> Page extract:
I am trying to figure out how best to compare gestational age as an outcome in clinical trials.

In general, gestational age is almost always left-skewed data presumably due to the fact that pregnancies won’t last far beyond 40 weeks (in part due to labour induction), but viable preterm birth is not an uncommon occurrence and can extend as low as 23 weeks. Please find here a histogram for a real gestational age dataset from a maternity hospital (n = 153):

For randomised controlled trials that aim to reduce preterm birth, I am trying to work out an optimal way to analyse this data. A brief review of previous trials show that this is generally done in three ways:

- Binomial comparison of <37 weeks and >37 weeks. Clinical definition of preterm birth is gestational age <37 weeks. This is quite a common method of analysis.
- Comparing means gestational age. Also quite common, but I have rarely seen transformation of the data.
- Survival analysis of time to birth. This is rather uncommon.

Option 1 is probably not optimal due to the various issues associated with dichotomisation, which are extensively covered on this form and in Frank Harrell’s BBR.

However, I’m trying to choose between Options 2 and 3. Both would yield interpretable estimates. Option 2 would likely require transformation to normal (e.g. power transformation, see histogram below), but I fear that the relatively hard upper bound may still be problematic. Option 3 might offer some more flexibility, but the relatively hard upper bound may not play nice with the proportional hazards assumption.

I would be very grateful for any advice on analysing this data in a clinical trial context. There are other models that I’m less familiar that may perhaps suit (e.g. Gompertz?), but I’m a bit concerned that these may be less interpretable for clinicians.

> What you have to do: Reproduce verbatim the passage of the gestational age post that begins with the words containing "Option 1 is" and ends with "proportional hazards assumption.".

> Given records:
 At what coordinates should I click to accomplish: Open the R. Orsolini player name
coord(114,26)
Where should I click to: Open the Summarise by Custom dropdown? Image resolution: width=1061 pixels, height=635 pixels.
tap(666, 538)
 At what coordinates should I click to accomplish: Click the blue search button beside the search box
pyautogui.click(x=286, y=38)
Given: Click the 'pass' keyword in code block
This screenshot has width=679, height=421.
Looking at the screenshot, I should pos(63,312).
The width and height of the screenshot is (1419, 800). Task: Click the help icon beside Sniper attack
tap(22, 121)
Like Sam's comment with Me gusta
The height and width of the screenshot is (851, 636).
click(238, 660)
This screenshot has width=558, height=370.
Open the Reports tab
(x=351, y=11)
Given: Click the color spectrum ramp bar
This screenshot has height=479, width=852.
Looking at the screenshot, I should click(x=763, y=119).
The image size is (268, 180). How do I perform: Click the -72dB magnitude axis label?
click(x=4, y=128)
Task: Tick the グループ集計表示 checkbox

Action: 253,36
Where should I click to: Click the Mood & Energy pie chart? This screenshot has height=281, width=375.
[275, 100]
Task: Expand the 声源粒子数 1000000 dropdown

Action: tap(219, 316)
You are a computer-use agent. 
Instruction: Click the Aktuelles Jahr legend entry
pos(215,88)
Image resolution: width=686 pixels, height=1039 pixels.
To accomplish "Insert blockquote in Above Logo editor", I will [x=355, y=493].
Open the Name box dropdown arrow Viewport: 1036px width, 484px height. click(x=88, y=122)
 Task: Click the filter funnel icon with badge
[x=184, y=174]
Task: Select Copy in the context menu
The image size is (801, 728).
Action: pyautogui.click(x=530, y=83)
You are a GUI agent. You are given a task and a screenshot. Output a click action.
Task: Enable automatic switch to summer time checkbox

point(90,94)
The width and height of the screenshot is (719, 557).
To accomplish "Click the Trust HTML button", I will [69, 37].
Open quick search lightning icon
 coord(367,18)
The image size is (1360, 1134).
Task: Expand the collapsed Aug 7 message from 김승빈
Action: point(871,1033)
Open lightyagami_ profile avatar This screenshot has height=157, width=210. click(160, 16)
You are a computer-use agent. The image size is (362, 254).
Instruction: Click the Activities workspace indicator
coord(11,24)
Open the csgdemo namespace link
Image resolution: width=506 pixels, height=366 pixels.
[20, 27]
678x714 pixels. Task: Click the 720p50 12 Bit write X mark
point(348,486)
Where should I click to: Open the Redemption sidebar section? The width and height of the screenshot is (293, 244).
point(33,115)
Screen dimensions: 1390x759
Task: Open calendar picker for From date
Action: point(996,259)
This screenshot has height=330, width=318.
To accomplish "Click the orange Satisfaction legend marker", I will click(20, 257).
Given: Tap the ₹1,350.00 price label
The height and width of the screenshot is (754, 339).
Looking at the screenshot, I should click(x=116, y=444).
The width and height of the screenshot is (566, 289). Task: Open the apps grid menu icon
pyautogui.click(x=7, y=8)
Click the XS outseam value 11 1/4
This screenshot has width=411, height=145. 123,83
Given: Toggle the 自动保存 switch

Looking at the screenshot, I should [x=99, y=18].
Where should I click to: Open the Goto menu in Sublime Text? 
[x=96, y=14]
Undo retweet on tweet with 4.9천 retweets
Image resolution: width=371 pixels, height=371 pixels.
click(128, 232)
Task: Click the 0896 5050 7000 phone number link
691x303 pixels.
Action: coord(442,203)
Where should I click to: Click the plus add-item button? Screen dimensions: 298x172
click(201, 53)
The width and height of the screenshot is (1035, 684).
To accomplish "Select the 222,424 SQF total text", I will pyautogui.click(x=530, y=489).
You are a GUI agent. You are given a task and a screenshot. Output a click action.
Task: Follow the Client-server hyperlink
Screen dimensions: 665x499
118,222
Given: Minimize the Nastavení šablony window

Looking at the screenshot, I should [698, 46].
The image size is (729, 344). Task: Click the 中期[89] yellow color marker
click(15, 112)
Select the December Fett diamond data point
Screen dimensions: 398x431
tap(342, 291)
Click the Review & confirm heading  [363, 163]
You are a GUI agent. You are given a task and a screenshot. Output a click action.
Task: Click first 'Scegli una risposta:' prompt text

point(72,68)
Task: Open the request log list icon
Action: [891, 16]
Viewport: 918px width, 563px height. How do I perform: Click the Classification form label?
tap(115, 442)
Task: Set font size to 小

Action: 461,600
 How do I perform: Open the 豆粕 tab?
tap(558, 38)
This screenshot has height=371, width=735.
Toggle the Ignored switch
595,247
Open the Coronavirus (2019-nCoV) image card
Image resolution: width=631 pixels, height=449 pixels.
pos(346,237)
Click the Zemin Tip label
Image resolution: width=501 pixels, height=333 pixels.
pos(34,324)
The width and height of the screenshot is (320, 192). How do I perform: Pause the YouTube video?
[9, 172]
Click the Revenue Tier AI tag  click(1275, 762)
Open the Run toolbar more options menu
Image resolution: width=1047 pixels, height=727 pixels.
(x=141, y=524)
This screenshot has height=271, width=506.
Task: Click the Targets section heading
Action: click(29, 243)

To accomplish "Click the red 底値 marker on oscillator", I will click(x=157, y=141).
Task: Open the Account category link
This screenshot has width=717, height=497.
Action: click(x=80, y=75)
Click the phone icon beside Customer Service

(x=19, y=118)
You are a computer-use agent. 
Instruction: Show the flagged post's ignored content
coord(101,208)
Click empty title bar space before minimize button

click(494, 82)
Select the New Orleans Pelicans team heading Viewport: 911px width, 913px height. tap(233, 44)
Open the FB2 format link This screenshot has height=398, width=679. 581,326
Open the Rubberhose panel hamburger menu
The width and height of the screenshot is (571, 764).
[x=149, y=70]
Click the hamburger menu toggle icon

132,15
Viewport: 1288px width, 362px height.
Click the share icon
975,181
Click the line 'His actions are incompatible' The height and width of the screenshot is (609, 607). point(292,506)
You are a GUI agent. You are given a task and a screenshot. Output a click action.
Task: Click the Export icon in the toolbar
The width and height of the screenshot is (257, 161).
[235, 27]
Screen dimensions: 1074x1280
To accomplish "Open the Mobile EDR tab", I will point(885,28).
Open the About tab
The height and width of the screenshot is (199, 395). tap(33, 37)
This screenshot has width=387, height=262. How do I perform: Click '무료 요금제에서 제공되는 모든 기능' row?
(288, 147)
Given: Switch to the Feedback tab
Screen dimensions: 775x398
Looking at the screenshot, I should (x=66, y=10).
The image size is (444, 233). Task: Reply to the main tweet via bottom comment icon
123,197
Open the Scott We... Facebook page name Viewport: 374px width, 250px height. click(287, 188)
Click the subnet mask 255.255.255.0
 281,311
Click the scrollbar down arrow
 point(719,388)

> Written reply:
Option 1 is probably not optimal due to the various issues associated with dichotomisation, which are extensively covered on this form and in Frank Harrell’s BBR.

However, I’m trying to choose between Options 2 and 3. Both would yield interpretable estimates. Option 2 would likely require transformation to normal (e.g. power transformation, see histogram below), but I fear that the relatively hard upper bound may still be problematic. Option 3 might offer some more flexibility, but the relatively hard upper bound may not play nice with the proportional hazards assumption.